Although Casablanca was an A-list film with established stars and first-rate writers, no one involved with its production expected it to stand out among the hundreds of pictures produced by Hollywood yearly. Casablanca was rushed into release to take advantage of the publicity from the Allied invasion of North Africa a few weeks earlier. It had its world premiere on 26 November 1942 in New York City and was released nationally in the United States on 23 January 1943. The film was a solid if unspectacular success in its initial run.

Exceeding expectations, Casablanca went on to win the Academy Award for Best Picture, while Curtiz was selected as Best Director and the Epsteins and Koch were honoured for Best Adapted Screenplay. Its reputation has gradually grown, to the point that its lead characters, memorable lines, and pervasive theme song have all become iconic, and it consistently ranks near the top of lists of the greatest films in history. In 1989, the United States Library of Congress selected the film as one of the first for preservation in the National Film Registry for being “culturally, historically, or aesthetically significant”.

Instant Replay

Instant replay or action replay is a video reproduction of something that recently occurred which was both shot and broadcast live. The video, having already been shown live, is replayed in order for viewers to see again and analyse what had just taken place. Some sports allow officiating calls to be overturned after the review of a play. Instant replay is most commonly used in sports, but is also used in other fields of live TV. While the first near-instant replay system was developed and used in Canada, the first instant replay was developed and deployed in the United States.

Outside of live action sports, instant replay is used to cover large pageants or processions involving major dignitaries (e.g. monarchs, religious leaders such as the Catholic Pope, revolutionary leaders with mass appeal), political debate, legal proceedings (e.g. O.J. Simpson murder case), royal weddings, red carpet events at major award ceremonies (e.g. the Oscars), grandiose opening ceremonies (e.g. 2022 Winter Olympics opening ceremony), or live feeds to acts of terrorism currently in progress. Instant replay is used because the events are too large to cover from a single camera angle, events are too fast moving to catch all the nuance on the first viewing, the high points of the event are surrounded by much of a muchness, or punditry is supplied to punch the event up, such as analysing the daring plunge of a plunging neckline to the last revealing millimetre.

In media studies, the timing and length of the replay clips as well as the selection of camera angles is a form of editorial content with a large impact on how the audience perceives the events covered.
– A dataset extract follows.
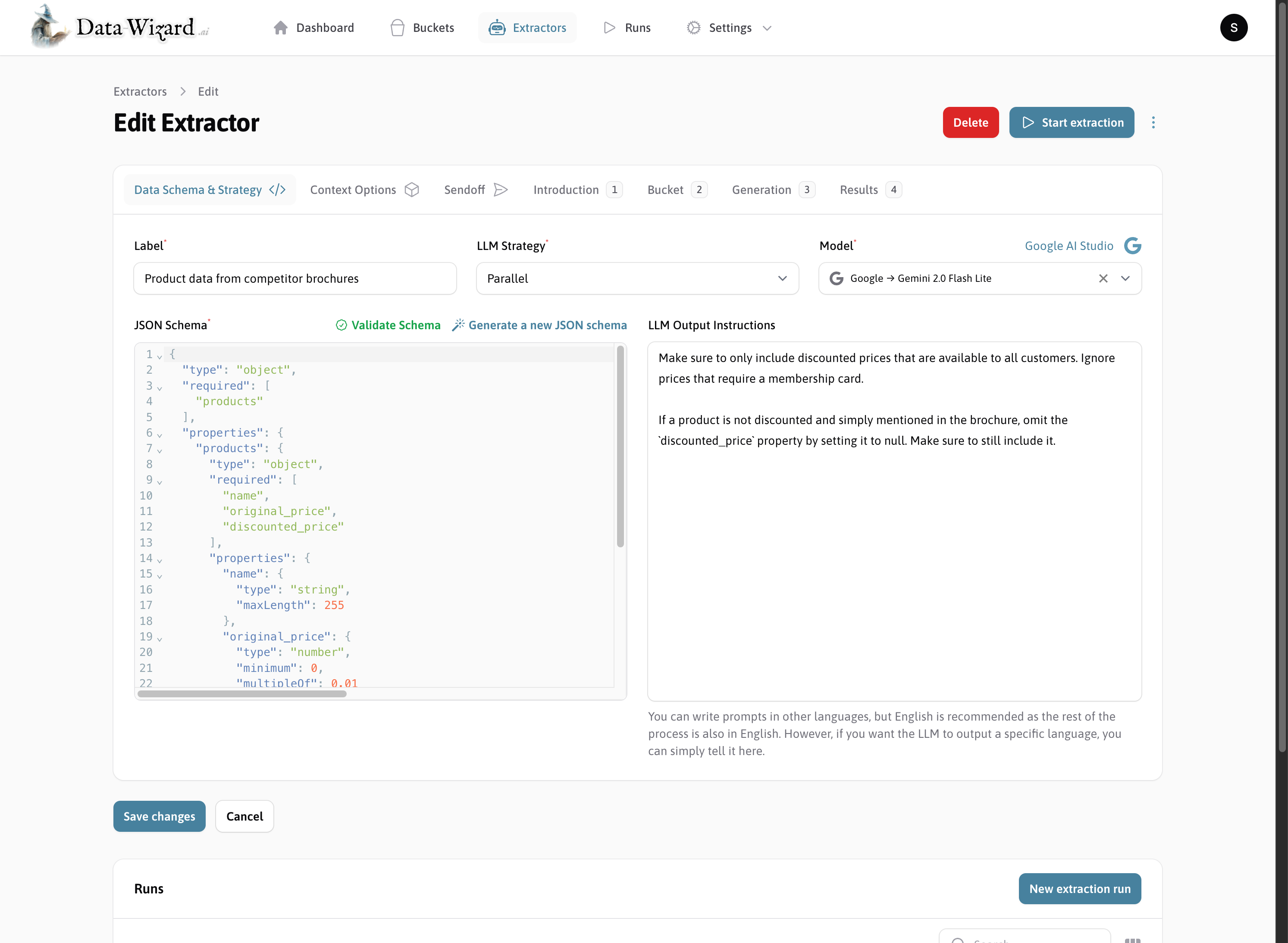
Task: Click the Label input field
Action: [x=295, y=278]
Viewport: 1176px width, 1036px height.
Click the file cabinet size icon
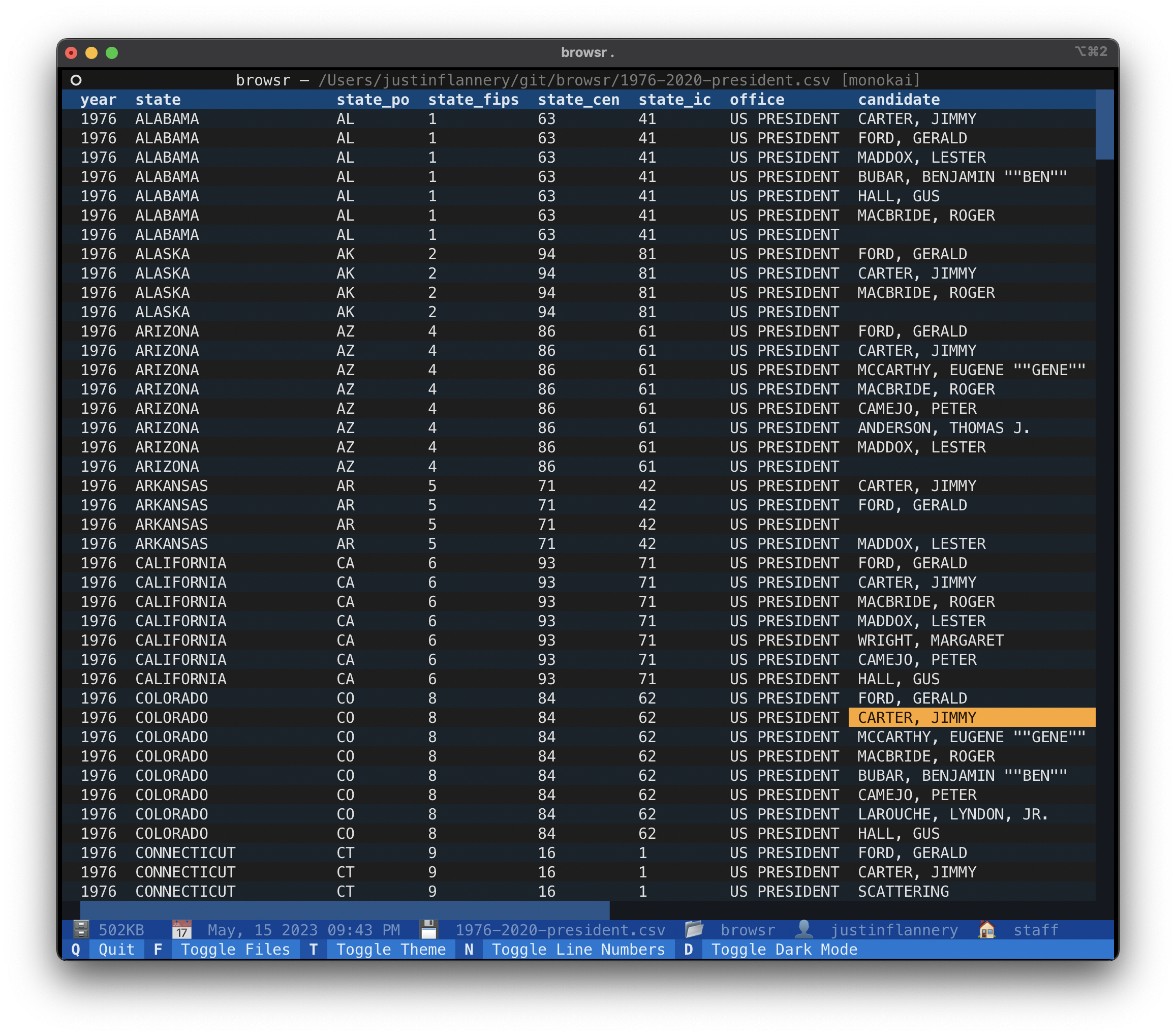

Because of the origin of television as a broadcast technology, a “channel” of coverage is traditionally a single video feed consumed in the same way by all viewers. In the age of streaming media, live current events can be accessed by the final viewer with multiple streams of the same content playing concurrently in different windows or on different devices, often with direct end-user control over rewinding to a past moment, as well as an ability to select accelerated, slow-motion or stop-action replay speed. During the COVID-19 pandemic, many jurisdictions have daily or weekly public health announcements which are available on streaming services such as YouTube and Facebook in near real-time. It is no longer difficult for the end viewer to linger over the portions which present novel information, such as updated results from daily case counts or new epidemiological models, and then to speed through the dull parts at accelerated playback speed. This can be framed as a novel media consumption modality of instantaneous time shifting.